W Ministerstwie Spraw Zagranicznych trwają poszukiwania kilkudziesięciu kandydatów na ambasadorów - informuje "Wprost". Do zmian ma dojść na najważniejszych placówkach: w Waszyngtonie, Londynie, Berlinie, Paryżu i Brukseli.
Anonimowi rozmówcy tygodnika zbliżeni do resortu spraw zagranicznych niechętnie podają nazwiska nowych kandydatów na ambasadorów.

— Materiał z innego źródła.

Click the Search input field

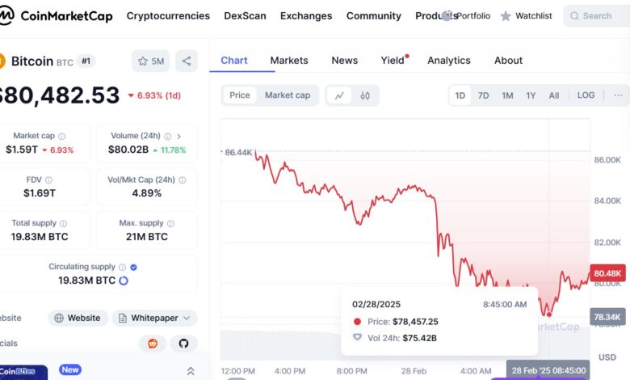597,15
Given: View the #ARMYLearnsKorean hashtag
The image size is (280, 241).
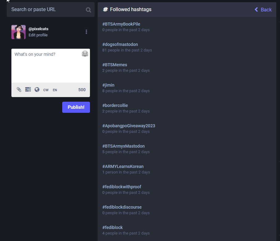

Wiadomo jednak, że do Londynu szykuje się Witold Sobków, który obecnie kieruje przedstawicielstwem przy ONZ.
Jego stanowisko miałaby zająć zastępca Radosława Sikorskiego, wiceminister Bogusław Winid albo Ryszard Schnepf, obecnie ambasadora w Madrycie.
Wicemonister do Brukseli
Jak pisze Wprost, do Hagi może wyjechać wiceminister spraw zagranicznych Jan Borkowski, a na placówkę w Brukseli szef departamentu polityki europejskiej ministerstwa Artur Harazim.
Poza tym Sikorski planuje rotację m.in. w Berlinie, Paryżu, Pradze, Sztokholmie, Kopenhadze i Zagrzebiu. Tu kandydaci nadal są poszukiwani.
Minister za tajnymi przesłuchaniami
Na zmiany w dyplomacji będzie mieć wpływ prezydent Bronisław Komorowski. - Na pewno nie może być tak, że o wszystkim jednoosobowo będzie decydować Sikorski. Obsada placówek musi zostać skonsultowana z Pałacem. W końcu to prezydent mianuje w Polsce ambasadorów - podkreśla w rozmowie z "Wprost" jeden z współpracowników prezydenta.
Do informacji tygodnika na Twitterze odniósł się sam Sikorski. "Wprost podniecone, że po prezydencji wygasają kadencje ambasadorów. I że nowi za zgodą Prezydenta. Zaraz odkryją kontrasygnatę Premiera" - napisał ironicznie szef MSZ.
Minister przekazał też, że jest zwolennikiem tajnych przesłuchań kandydatów na ministrów w komisji parlamentarnej. "Jeśli mają być szczerze omawiane zalety i wady kandydatur to w dyskrecji przed państwem gdzie nasz ambasador będzie służył" - wyjaśnił.